== Supplied information ==

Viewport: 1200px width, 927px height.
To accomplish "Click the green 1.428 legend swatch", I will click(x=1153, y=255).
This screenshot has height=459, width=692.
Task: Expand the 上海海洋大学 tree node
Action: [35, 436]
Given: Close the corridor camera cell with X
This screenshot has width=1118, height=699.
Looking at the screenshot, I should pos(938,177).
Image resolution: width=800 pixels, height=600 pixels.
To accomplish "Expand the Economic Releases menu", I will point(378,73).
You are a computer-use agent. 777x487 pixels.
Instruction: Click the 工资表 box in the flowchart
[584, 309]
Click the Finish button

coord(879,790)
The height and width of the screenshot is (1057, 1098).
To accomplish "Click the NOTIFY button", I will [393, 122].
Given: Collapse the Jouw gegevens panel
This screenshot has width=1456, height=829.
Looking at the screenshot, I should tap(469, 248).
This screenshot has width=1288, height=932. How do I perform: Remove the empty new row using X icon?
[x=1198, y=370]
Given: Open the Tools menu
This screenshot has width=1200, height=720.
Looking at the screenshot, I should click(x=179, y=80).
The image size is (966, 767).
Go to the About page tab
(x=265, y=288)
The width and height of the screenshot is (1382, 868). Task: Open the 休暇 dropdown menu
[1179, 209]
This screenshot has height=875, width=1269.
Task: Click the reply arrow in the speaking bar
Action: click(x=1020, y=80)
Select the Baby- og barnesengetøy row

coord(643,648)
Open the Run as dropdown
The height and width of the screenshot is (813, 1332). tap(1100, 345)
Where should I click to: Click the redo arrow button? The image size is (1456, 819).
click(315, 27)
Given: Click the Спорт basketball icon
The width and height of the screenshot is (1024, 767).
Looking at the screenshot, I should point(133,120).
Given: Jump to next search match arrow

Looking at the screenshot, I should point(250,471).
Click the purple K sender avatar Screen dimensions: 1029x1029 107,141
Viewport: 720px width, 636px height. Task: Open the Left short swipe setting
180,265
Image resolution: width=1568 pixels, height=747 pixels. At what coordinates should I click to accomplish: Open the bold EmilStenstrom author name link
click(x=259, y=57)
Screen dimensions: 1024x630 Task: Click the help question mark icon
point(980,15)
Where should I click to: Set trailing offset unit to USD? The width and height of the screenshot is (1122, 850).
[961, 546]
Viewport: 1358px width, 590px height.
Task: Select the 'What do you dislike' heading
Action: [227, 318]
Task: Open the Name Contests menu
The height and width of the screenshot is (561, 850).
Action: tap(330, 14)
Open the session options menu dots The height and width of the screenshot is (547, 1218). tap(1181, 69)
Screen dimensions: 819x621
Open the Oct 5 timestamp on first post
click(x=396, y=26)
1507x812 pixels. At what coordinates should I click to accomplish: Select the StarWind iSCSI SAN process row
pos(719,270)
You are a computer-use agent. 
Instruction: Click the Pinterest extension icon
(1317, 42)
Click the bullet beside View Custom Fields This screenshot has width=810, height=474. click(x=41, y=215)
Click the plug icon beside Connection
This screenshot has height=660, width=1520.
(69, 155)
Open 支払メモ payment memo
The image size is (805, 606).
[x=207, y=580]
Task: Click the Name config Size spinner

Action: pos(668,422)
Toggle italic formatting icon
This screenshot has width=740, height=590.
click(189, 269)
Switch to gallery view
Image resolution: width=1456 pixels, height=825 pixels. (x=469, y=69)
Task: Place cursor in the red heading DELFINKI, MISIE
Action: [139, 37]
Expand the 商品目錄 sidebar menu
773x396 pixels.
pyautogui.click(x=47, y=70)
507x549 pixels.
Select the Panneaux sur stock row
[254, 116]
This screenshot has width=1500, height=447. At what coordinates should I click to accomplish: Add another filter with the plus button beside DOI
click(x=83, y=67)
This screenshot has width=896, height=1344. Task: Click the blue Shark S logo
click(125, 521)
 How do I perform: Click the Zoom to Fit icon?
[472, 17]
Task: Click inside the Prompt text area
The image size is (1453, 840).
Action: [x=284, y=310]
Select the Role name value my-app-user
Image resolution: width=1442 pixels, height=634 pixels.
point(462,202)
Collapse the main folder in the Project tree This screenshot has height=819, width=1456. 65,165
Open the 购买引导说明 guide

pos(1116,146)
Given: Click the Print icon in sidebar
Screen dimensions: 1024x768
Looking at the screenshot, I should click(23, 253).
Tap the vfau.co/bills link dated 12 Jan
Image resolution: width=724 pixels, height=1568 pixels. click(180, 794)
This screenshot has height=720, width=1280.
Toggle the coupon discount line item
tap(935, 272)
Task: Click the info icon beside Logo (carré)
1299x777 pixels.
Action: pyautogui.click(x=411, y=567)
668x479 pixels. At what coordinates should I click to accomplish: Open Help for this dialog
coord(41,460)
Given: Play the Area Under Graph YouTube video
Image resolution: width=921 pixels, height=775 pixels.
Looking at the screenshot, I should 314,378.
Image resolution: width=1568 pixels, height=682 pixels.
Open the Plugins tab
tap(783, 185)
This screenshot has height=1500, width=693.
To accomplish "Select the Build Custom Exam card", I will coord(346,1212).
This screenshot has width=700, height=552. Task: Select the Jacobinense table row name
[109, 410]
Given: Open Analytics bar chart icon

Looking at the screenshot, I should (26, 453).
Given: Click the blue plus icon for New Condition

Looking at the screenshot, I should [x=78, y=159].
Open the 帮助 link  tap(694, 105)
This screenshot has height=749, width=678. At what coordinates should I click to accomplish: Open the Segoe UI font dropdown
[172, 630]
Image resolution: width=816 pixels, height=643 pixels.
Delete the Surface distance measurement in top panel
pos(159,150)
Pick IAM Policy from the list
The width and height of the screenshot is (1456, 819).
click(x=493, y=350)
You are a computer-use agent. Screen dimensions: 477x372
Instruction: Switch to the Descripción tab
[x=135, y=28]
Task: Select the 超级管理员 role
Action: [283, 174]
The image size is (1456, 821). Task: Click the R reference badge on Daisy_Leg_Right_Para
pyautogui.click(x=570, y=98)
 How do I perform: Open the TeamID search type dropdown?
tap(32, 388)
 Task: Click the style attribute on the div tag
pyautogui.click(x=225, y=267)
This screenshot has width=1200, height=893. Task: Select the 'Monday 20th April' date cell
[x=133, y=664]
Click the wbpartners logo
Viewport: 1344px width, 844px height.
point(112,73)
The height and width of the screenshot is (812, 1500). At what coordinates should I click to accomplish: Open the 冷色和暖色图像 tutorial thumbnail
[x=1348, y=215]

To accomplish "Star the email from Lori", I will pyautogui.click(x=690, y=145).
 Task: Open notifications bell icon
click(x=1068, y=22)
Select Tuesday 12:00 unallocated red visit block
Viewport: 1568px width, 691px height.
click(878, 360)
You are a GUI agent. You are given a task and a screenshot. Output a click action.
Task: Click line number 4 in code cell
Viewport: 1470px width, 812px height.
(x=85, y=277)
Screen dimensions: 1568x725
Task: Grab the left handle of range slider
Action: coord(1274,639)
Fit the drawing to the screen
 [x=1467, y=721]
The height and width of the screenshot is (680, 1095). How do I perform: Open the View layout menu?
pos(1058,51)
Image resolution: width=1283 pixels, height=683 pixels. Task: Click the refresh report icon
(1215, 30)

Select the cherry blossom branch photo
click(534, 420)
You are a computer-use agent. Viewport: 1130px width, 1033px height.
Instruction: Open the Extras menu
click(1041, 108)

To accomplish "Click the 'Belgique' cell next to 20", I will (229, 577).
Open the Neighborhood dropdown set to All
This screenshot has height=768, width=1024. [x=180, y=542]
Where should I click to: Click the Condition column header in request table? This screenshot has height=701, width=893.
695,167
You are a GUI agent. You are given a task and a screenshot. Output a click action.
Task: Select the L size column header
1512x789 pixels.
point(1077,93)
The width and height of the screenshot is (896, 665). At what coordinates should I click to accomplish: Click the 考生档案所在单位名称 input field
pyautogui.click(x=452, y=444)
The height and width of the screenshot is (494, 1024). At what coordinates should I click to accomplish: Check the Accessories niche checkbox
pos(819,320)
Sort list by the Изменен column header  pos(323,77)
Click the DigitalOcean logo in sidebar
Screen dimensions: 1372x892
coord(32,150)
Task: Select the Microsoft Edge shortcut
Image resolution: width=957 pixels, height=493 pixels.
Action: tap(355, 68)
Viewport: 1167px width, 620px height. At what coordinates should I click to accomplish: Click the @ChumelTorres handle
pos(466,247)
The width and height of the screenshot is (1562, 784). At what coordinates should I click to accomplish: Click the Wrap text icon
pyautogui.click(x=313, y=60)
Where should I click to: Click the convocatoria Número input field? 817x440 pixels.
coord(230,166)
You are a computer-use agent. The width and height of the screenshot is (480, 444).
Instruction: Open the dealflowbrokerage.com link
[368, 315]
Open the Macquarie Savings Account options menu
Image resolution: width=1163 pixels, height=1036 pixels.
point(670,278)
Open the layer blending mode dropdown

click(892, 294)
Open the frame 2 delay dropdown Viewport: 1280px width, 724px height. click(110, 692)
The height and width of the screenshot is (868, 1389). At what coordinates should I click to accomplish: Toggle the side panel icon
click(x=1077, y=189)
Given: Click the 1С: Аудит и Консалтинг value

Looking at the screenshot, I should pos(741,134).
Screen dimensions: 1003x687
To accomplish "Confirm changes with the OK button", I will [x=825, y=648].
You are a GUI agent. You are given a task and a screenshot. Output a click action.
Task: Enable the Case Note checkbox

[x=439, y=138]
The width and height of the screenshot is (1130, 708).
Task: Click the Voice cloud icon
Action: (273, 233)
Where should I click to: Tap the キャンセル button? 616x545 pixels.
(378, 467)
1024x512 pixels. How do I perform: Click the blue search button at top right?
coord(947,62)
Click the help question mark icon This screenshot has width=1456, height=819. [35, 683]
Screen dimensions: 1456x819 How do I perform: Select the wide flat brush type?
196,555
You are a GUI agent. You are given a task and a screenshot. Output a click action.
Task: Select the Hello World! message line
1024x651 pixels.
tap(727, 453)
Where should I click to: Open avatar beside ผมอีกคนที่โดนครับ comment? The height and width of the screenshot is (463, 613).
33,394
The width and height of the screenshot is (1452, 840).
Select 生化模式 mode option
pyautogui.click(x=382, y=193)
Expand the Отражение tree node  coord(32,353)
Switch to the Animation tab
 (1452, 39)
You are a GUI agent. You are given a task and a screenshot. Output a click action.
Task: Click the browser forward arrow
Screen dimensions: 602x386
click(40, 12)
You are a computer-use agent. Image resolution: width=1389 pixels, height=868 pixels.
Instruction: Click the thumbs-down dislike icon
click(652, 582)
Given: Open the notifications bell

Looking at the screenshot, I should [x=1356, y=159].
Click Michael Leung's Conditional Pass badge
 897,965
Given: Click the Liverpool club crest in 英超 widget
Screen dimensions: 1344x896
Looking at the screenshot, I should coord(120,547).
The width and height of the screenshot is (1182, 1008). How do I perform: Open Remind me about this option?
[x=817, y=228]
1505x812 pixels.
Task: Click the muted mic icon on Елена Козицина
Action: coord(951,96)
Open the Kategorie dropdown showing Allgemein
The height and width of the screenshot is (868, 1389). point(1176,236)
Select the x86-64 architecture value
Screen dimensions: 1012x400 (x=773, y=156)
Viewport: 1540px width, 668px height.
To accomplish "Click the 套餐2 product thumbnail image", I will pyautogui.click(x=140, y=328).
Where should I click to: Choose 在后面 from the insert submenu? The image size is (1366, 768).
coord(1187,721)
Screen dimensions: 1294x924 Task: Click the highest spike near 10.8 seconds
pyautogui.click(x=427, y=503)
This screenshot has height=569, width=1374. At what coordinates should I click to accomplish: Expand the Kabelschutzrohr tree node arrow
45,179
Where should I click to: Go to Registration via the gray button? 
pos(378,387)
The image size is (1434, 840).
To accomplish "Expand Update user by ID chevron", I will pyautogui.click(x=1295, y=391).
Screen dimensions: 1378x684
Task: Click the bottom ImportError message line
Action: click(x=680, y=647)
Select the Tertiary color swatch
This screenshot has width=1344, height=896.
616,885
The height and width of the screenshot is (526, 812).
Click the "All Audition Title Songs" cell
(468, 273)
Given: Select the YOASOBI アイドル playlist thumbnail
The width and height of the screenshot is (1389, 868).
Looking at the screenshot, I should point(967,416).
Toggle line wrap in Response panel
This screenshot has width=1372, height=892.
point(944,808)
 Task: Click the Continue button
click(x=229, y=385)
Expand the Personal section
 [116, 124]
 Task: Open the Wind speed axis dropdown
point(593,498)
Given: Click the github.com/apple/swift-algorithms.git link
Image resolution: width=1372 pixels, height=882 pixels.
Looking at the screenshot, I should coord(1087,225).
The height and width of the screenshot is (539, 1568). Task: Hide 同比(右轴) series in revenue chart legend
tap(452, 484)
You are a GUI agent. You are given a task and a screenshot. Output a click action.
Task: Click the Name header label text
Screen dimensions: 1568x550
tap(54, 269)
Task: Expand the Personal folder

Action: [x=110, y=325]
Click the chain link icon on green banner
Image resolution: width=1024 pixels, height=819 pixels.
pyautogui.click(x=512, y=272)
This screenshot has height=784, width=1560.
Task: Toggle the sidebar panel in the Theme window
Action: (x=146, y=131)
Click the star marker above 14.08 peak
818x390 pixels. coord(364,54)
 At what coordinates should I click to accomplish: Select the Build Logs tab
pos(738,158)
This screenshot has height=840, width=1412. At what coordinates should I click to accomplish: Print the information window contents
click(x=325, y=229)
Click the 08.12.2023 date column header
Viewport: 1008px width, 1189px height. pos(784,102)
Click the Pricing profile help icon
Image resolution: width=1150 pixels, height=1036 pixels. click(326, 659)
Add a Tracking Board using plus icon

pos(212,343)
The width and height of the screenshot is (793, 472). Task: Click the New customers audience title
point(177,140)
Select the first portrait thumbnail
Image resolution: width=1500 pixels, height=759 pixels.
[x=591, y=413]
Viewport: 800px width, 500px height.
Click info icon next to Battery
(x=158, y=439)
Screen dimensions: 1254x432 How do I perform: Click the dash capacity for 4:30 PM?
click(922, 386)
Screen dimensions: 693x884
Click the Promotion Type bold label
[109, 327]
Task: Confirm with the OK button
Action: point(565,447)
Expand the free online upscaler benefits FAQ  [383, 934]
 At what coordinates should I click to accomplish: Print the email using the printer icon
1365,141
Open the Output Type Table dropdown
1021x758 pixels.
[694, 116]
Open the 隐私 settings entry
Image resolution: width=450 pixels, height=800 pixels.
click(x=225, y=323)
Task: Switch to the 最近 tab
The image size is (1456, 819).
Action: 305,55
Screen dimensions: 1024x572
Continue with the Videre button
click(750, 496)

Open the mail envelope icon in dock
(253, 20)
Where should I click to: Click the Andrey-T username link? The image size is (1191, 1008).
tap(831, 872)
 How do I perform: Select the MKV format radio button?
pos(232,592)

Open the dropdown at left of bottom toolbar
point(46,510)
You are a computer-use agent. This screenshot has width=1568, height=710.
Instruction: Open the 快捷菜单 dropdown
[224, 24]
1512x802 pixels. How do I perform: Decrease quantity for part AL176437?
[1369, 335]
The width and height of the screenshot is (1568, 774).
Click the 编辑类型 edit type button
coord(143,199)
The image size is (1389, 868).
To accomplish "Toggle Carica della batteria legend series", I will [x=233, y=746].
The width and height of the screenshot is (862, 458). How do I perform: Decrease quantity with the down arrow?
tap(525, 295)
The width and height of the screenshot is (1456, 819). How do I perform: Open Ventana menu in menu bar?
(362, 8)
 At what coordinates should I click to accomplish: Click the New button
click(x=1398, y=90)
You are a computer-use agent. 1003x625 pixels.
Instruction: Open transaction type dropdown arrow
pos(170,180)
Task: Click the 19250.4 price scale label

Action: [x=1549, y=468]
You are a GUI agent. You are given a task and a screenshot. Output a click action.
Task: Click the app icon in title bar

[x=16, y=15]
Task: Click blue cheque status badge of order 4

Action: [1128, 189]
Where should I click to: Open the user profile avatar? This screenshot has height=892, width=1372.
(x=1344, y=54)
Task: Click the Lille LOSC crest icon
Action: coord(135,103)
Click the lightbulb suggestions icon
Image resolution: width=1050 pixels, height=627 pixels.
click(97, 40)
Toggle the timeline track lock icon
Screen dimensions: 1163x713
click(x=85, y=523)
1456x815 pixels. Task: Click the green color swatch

== What is being asked ==
Arrange the lines of the material above into a numbered list, starting at the line that contains "Tap the vfau.co/bills link dated 12 Jan" and ending at the line that contains "coord(41,460)". Omit any blank lines.

== Response ==
1. Tap the vfau.co/bills link dated 12 Jan
2. Image resolution: width=724 pixels, height=1568 pixels. click(180, 794)
3. This screenshot has height=720, width=1280.
4. Toggle the coupon discount line item
5. tap(935, 272)
6. Task: Click the info icon beside Logo (carré)
7. 1299x777 pixels.
8. Action: pyautogui.click(x=411, y=567)
9. 668x479 pixels. At what coordinates should I click to accomplish: Open Help for this dialog
10. coord(41,460)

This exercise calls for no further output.